Europe and the furor over cartoons

I for one bow down to our new Irish Catholic overlords.

Potato(e) whiskey anyone?

-Joe

How many embassies were attacked that day?

More than one?

There was only one embassy. There was an old RAF club just off Harcourt Street also burnt down and the crowd that moved on the Dail(Our House of Parliament) was stopped by a very large contingent of police and army blockades.

If the British had have had more official buildings in Dublin they would have been at risk as well.

That’s not the worst of it.

About bloody time as well :smiley:

AFAIK, the headlines specifically said that these were cartoons of Mohammed, since it was a commission from the newspaper to do just that - in response to the problem a children’s book publisher had had in getting an artist to depict Mohammed in a children’s book about Islam (since the depiction of Mohammed is necessarily blasphemous to the religion it was attempting to portray. Kind of like producing “The History of Judaism, free ham sandwich enclosed!”)

Let me just jump in here to establish my copyright of the phrase “The War Against Cartoons”.

Oh, wait, now it belongs to the Reader. Dang.

I really hate all this cartoon violence! :slight_smile:

That’s right, don’t forget the Jews.

Well I guess Albert Brooks can stop looking.

Over the years I’ve heard a lot of Europeans talk about how racist, intolerant, and violent Americans are. Some of those “irrational fundamentalist” you’re talking about include citizens, residents, or"guest" of the the Dutch at this time. In other parts of Europe we’ve had violence against Turkish immigrants in Germany and of course the riots in France very recently. France is rather xenophobic when it comes to their language, they’ve passed laws aimed at Muslims to integrate them in French society (yeah, they don’t specifically mention Muslims but they weren’t passed to prevent someone from wearing a cross), and one Dutch lawmaker even wanted to ban the burqua even though only a handful of women wear them in the Netherlands.

Marc

Retaliating with insult cartoons? How childish! Grow up, brats.
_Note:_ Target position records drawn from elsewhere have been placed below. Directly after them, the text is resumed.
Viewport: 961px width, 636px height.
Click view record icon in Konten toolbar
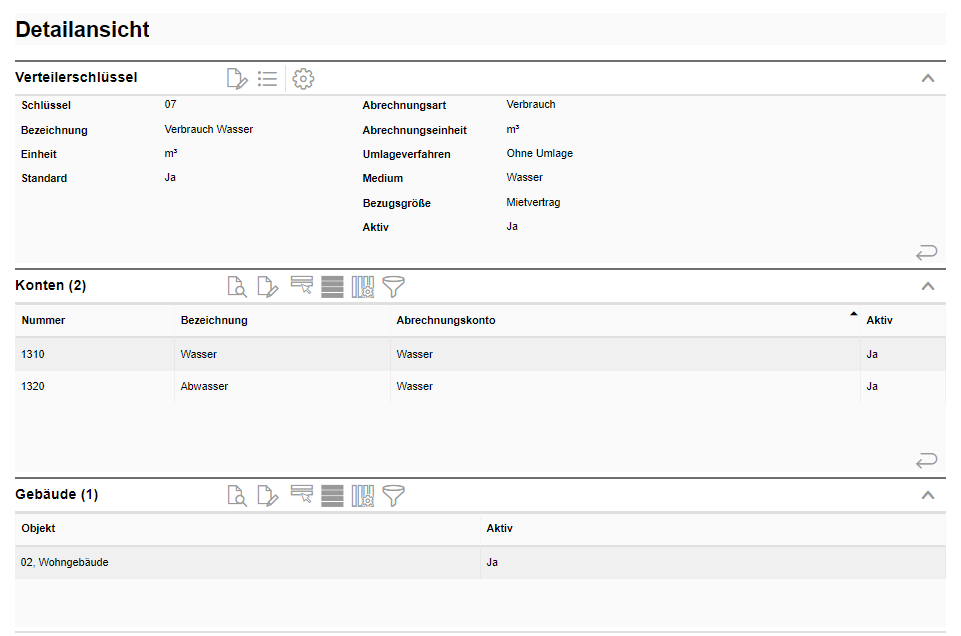click(x=237, y=287)
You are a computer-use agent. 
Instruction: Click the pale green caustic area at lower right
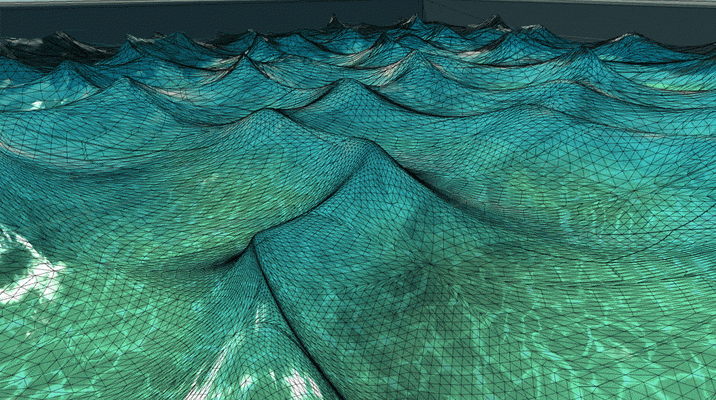[616, 347]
Is it Europe’s turn to have their flags burned, to have their embassies trashed and citizens put in mortal danger? It seems that the Islamic world not only wants to punish nations of the western world for that Danish newspaper’s mistake, but they wish to hold the west to an Islamic standard whereby non-Islamic nations can be punished even for a perceived slight against Islam. They have their pretext for Jihad.

We should not forget that Denmark is one of the few remaining “coalition of the willing” partners of the USA in Iraq.

This might be interesting:
http://service.spiegel.de/cache/international/spiegel/0,1518,399263,00.html
SPIEGEL: Was apologizing for the cartoons the wrong thing to do?

Hirsi Ali: Once again, the West pursued the principle of turning first one cheek, then the other. In fact, it’s already a tradition. In 1980, privately owned British broadcaster ITV aired a documentary about the stoning of a Saudi Arabian princess who had allegedly committed adultery. The government in Riyadh intervened and the British government issued an apology. We saw the same kowtowing response in 1987 when (Dutch comedian) Rudi Carrell derided (Iranian revolutionary leader) Ayatollah Khomeini in a comedy skit (that was aired on German television). In 2000, a play about the youngest wife of the Prophet Mohammed, titled “Aisha,” was cancelled before it ever opened in Rotterdam. Then there was the van Gogh murder and now the cartoons. We are constantly apologizing, and we don’t notice how much abuse we’re taking. Meanwhile, the other side doesn’t give an inch.

I’m a bit confused about the status of depictions of Mohammed in the Muslim world. I’ve read stories and columns which state that only the most extreme sects regard any pictures of the prophet as blasphemous, while most sects think pictures are okay. Here’s an example:

. Yet I keep running into statements likethis

. Does anyone here know what is true? Is this similar to the varying stances taken by Christian sects concerning “graven images?”

I thought yesterdays headline on NPR was especially telling: Muslims, Angry Over Violent Cartoon of Mohammed, Burn Danish Consulate

From the BBC yesterday:

“They want to test our feelings,” protester Mawli Abdul Qahar Abu Israra told the BBC.

“They want to know whether Muslims are extremists or not. Death to them and to their newspapers,” he said.

Hahahahaha asterion :slight_smile:
Crotalus, I’m not exactly sure where they get the notion that it is forbidden to picture Moe.
Lots of muslims have made portraits of him through the ages:

http://www.zombietime.com/mohammed_image_archive/

There was a huge uproar at the time. It only seems insignificant in retrospect. I think the ‘Koran-in-the-toilet’ uproar was bigger then the present one yet. We’ll get a better sense of perspective after it passes.

Fact is, after 9-11, all the action was in Europe.